シップス社長「消費不振は構造的問題」

2016/12/12 14:49 更新


 セレクトショップの草分け的存在であるシップス。上期(3~8月)は微増収微増益で折り返したが、今春以降の店頭の状況は決して良くないという。この間のファッション消費の停滞は、売り手側の提案力不足ばかりではなく、構造的な問題が大きいとの見方を示す。


(柏木均之)

 

 ファッション消費の悪さは昨年末から続いていることですが、セレクトショップに限らず業界全般に売れていない。理由は単純で、景気が良くなっているという実感があまりにも乏しいからではないでしょうか。店頭で見ていても、お客様は少しでも安いものを買いたいと商品をあちこち見て回っている。

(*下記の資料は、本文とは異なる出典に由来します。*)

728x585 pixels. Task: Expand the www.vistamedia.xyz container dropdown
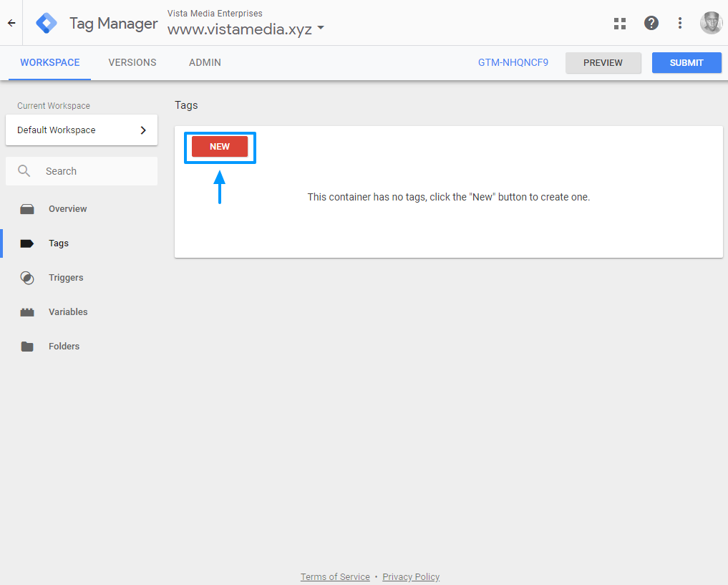[x=320, y=29]
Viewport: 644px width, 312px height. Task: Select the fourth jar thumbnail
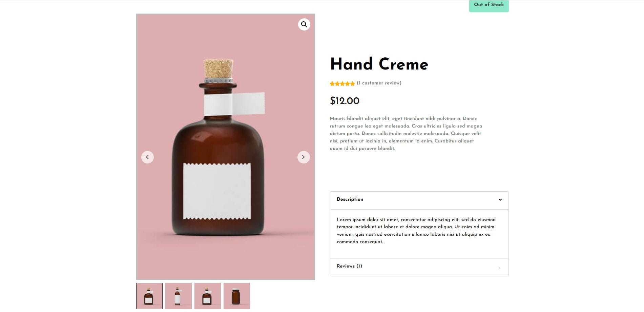237,296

 使えるお金が限られているから、お客様も財布のひもが固くなっていて、セールでも買わない。SC全体への来館客数が仮に減っていないにしても、そこへ入居する服屋への客数だけで見ると、コアな客以外の一般客は減っているというのが各社に共通した現象だと思います。

 当たり前に商品が売れない時期なので、各社ともいろんな打開策を講じています。当社も8月はセール後の秋物の立ち上がりを例年より早くしたのですが、今年に限ってあまり効果はありませんでした。要因ははっきりしていて、全店で同じ施策を打ったからです。

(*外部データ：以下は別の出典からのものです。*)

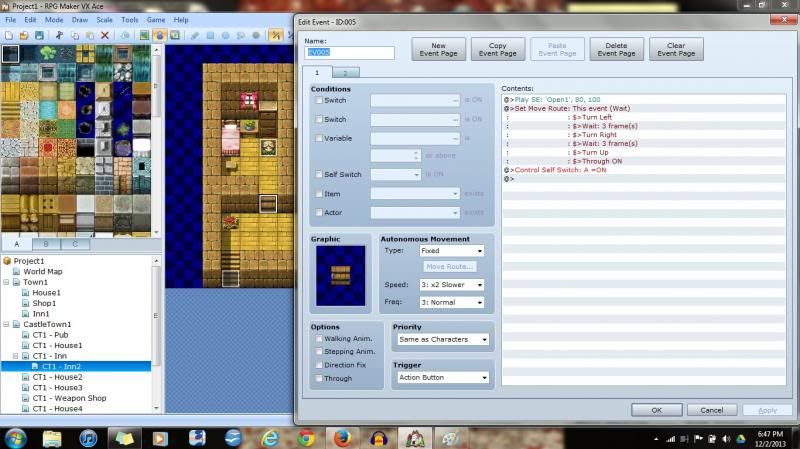Switch to Map editing mode icon
The image size is (800, 449).
[x=144, y=35]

 今のお客様はニーズが多様化しており、同じシップスでも、出店立地によって客層も違い、買い上げ商品も微妙に異なります。

 来年以降になりますが、このことを踏まえ、今後は店のある場所ごとの売れ筋や売れるタイミングの違いを見極めて、品揃えを1店ずつ変えていこうと考えています。

 

 目先の悪さは構造不況ですが、それを乗り切るには、自社のお客様に対する誠実さが大事だと思っています。価格を引き下げて需要を喚起するよりは、今の価格はそのままで付加価値の高い感度のある商品を、仕入れでもオリジナルでも提供すること。値下げしてユニクロさんに勝てるセレクトなどない。

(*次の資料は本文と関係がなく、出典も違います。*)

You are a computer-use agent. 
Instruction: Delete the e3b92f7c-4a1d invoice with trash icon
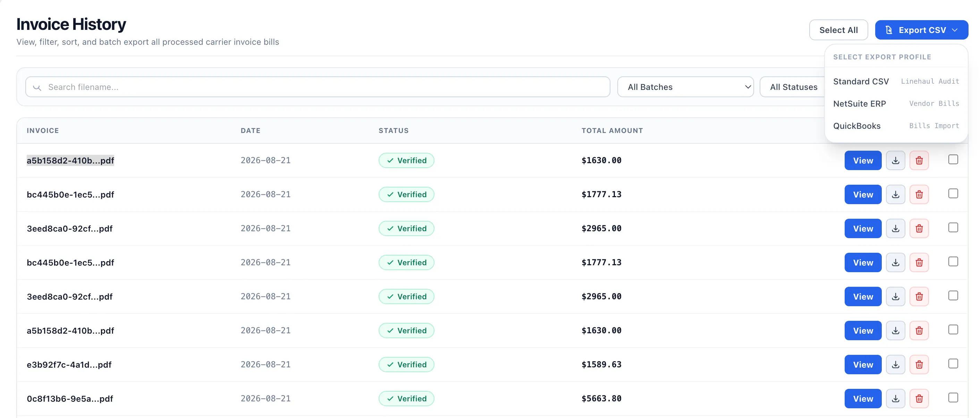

 当社もネット販売を行っており、そちらを通じて伝える工夫も並行して実施しています。店で見てネットで買うケースが増えても、当社のような業態は実店舗でお客様に知ってもらうことが買い上げにつながると考えます。

 ネット主力の業者さんもショールーム機能を持った実店舗を出していますが、実際に商品に触れないと買えない人が多いのが服です。それと、従業員の活気が感じられない店にはお客は来ないもの。店で働く社員には、お客様があってもなくても、ディスプレーを毎日変えるとか、何かしら常に動いて、入店したくなる店作りを工夫するよう、呼びかけています。